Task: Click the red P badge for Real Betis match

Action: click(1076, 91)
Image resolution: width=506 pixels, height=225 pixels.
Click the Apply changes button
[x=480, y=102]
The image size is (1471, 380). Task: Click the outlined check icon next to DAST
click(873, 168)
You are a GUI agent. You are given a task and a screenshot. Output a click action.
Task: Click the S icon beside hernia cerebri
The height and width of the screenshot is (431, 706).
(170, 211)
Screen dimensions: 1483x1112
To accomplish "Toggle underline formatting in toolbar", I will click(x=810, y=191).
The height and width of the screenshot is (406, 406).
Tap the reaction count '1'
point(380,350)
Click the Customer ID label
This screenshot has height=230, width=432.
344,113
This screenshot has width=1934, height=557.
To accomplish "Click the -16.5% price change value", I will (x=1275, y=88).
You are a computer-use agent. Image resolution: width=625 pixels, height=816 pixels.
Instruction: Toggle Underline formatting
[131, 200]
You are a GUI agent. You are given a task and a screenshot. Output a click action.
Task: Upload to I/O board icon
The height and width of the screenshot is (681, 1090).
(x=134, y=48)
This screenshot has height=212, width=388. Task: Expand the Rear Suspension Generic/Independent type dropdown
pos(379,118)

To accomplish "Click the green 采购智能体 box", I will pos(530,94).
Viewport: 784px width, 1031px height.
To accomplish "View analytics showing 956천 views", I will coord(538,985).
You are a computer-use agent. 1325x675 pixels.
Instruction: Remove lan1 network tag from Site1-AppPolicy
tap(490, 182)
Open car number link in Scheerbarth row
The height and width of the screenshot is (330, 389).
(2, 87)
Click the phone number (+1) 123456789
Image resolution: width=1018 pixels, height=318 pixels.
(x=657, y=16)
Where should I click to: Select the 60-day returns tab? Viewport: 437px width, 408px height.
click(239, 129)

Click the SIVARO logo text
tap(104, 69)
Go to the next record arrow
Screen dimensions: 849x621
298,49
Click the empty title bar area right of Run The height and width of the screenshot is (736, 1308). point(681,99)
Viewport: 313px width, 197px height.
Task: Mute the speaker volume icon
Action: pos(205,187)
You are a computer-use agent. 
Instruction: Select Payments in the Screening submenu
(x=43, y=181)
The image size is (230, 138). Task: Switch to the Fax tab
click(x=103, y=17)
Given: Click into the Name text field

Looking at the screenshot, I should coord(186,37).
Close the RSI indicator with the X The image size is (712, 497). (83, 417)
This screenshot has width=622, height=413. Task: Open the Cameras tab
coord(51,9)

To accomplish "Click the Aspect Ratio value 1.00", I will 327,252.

------------------------------------------------

Start to finish, copy the records above with no differences.

Task: Click the red P badge for Real Betis match

Action: click(1076, 91)
Image resolution: width=506 pixels, height=225 pixels.
Click the Apply changes button
[x=480, y=102]
The image size is (1471, 380). Task: Click the outlined check icon next to DAST
click(873, 168)
You are a GUI agent. You are given a task and a screenshot. Output a click action.
Task: Click the S icon beside hernia cerebri
The height and width of the screenshot is (431, 706).
(170, 211)
Screen dimensions: 1483x1112
To accomplish "Toggle underline formatting in toolbar", I will click(x=810, y=191).
The height and width of the screenshot is (406, 406).
Tap the reaction count '1'
point(380,350)
Click the Customer ID label
This screenshot has height=230, width=432.
344,113
This screenshot has width=1934, height=557.
To accomplish "Click the -16.5% price change value", I will (x=1275, y=88).
You are a computer-use agent. Image resolution: width=625 pixels, height=816 pixels.
Instruction: Toggle Underline formatting
[131, 200]
You are a GUI agent. You are given a task and a screenshot. Output a click action.
Task: Upload to I/O board icon
The height and width of the screenshot is (681, 1090).
(x=134, y=48)
This screenshot has height=212, width=388. Task: Expand the Rear Suspension Generic/Independent type dropdown
pos(379,118)

To accomplish "Click the green 采购智能体 box", I will pos(530,94).
Viewport: 784px width, 1031px height.
To accomplish "View analytics showing 956천 views", I will coord(538,985).
You are a computer-use agent. 1325x675 pixels.
Instruction: Remove lan1 network tag from Site1-AppPolicy
tap(490, 182)
Open car number link in Scheerbarth row
The height and width of the screenshot is (330, 389).
(2, 87)
Click the phone number (+1) 123456789
Image resolution: width=1018 pixels, height=318 pixels.
(x=657, y=16)
Where should I click to: Select the 60-day returns tab? Viewport: 437px width, 408px height.
click(239, 129)

Click the SIVARO logo text
tap(104, 69)
Go to the next record arrow
Screen dimensions: 849x621
298,49
Click the empty title bar area right of Run The height and width of the screenshot is (736, 1308). point(681,99)
Viewport: 313px width, 197px height.
Task: Mute the speaker volume icon
Action: pos(205,187)
You are a computer-use agent. 
Instruction: Select Payments in the Screening submenu
(x=43, y=181)
The image size is (230, 138). Task: Switch to the Fax tab
click(x=103, y=17)
Given: Click into the Name text field

Looking at the screenshot, I should coord(186,37).
Close the RSI indicator with the X The image size is (712, 497). (83, 417)
This screenshot has width=622, height=413. Task: Open the Cameras tab
coord(51,9)

To accomplish "Click the Aspect Ratio value 1.00", I will 327,252.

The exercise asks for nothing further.